The fund must withhold tax at a rate of 20% on distributions (where payments are made annually or at more frequent intervals) or 23% (standard rate plus 3%) on any other distribution or gain arising to the unit-holder. This tax will be a tax liability of the fund, although it is effectively suffered by the unit-holder out of their investment proceeds; this will be set out typically in the offering circular of the fund. As such, from a technical perspective, the fund would register for tax, and may have to pay withholding tax in Ireland.

Exempt Irish tax-resident unit-holders
There are no Irish withholding taxes on distributions made to certain categories of Irish investors known as Exempt Irish Investors (e.g. pension schemes, charities, other funds, etc.) provided particular declarations are put in place confirming exempt status.

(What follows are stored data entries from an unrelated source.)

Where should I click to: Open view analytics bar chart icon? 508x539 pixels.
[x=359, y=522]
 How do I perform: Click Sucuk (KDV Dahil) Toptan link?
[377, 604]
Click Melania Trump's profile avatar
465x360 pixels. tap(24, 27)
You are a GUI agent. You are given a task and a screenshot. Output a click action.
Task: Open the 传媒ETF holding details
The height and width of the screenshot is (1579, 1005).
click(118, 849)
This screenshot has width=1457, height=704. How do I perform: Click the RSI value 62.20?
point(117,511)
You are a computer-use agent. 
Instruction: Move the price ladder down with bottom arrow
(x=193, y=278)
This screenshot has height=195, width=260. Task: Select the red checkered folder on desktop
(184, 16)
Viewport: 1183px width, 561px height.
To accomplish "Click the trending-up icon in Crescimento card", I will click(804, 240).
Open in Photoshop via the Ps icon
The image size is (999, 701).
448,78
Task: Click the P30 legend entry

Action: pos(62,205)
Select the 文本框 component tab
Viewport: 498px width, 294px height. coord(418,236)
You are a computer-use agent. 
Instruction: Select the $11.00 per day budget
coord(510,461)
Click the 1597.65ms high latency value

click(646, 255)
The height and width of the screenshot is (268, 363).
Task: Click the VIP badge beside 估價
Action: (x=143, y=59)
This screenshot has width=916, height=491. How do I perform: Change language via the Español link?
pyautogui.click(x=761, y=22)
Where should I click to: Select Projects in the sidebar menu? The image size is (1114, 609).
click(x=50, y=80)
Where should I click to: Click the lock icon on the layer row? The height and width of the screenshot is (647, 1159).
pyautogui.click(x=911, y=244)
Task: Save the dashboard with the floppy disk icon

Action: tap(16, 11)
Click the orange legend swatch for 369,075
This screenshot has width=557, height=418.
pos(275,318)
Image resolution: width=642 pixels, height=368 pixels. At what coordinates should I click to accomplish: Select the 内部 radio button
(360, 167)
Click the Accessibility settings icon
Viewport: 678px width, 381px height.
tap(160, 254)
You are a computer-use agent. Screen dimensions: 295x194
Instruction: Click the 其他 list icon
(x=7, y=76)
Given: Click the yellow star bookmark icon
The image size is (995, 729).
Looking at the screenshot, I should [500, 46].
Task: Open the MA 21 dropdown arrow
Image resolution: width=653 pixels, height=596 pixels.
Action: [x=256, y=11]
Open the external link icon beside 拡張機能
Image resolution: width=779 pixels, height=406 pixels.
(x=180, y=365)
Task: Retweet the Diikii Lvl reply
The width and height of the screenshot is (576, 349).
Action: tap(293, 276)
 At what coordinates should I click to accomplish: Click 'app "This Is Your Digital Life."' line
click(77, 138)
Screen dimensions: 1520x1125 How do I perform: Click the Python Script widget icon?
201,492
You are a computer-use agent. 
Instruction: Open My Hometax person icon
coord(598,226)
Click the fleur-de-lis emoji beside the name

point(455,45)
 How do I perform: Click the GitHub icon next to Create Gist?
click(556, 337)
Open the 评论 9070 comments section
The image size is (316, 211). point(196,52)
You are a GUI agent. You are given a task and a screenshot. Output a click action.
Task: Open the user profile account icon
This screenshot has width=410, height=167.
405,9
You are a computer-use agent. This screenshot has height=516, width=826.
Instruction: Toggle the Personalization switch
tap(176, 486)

Non-tax-resident unit-holders
No taxation of distributions in Ireland (particular declarations need to be put in place confirming non-resident status).

E.  RULES ON LEVERAGE 

1. CFC and thin-capitalisation rules
Ireland’s tax legislation does not contain any controlled foreign corporation (CFC) legislation, nor does it have any thin capitalisation rules.

2. Withholding tax on interest
Ireland has numerous domestic exemptions from withholding tax on interest payments to non-residents where the rate under a DTA is not sufficient (i.e. 10%/15% as opposed to 0%). Generally speaking, however, the lender would need to be tax resident in an EU country or in a treaty country under a double taxation treaty between Ireland and that country.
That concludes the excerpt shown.